Your task -
Copy every line of the records below word for word, leaving out the pictures.

________________

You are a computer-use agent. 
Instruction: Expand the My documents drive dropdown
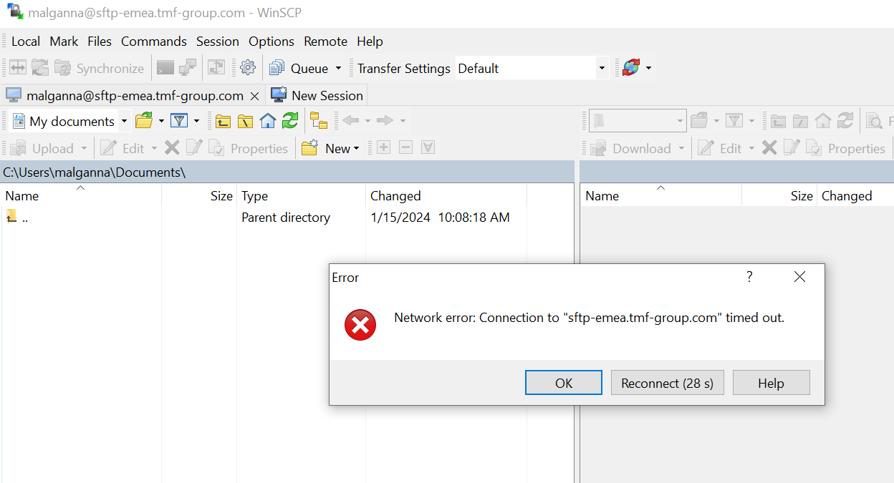124,121
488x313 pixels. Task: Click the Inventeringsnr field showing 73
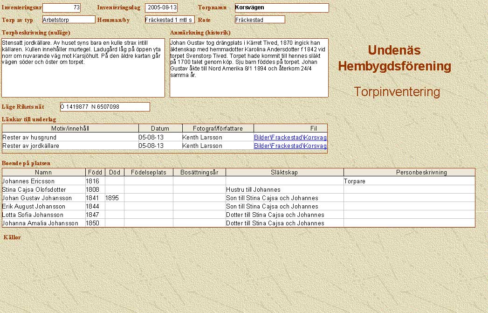62,7
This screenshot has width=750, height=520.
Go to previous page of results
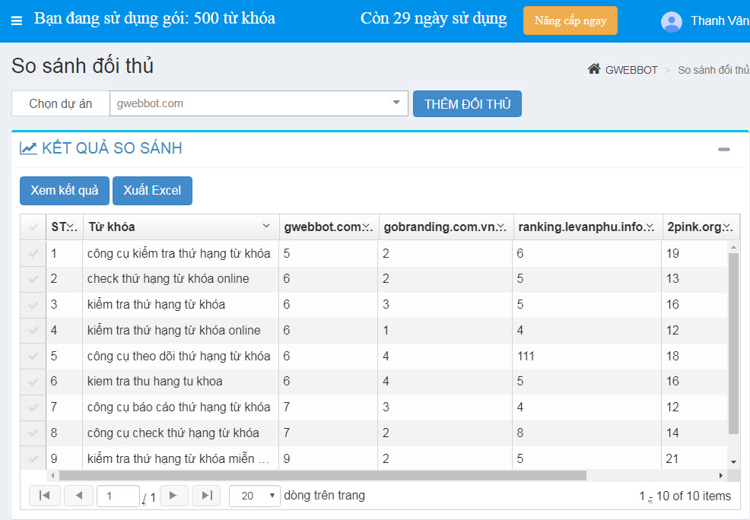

________________

Output of the exercise -
You are a computer-use agent. 
Instruction: Expand the My documents drive dropdown
124,121
488x313 pixels. Task: Click the Inventeringsnr field showing 73
62,7
This screenshot has width=750, height=520.
Go to previous page of results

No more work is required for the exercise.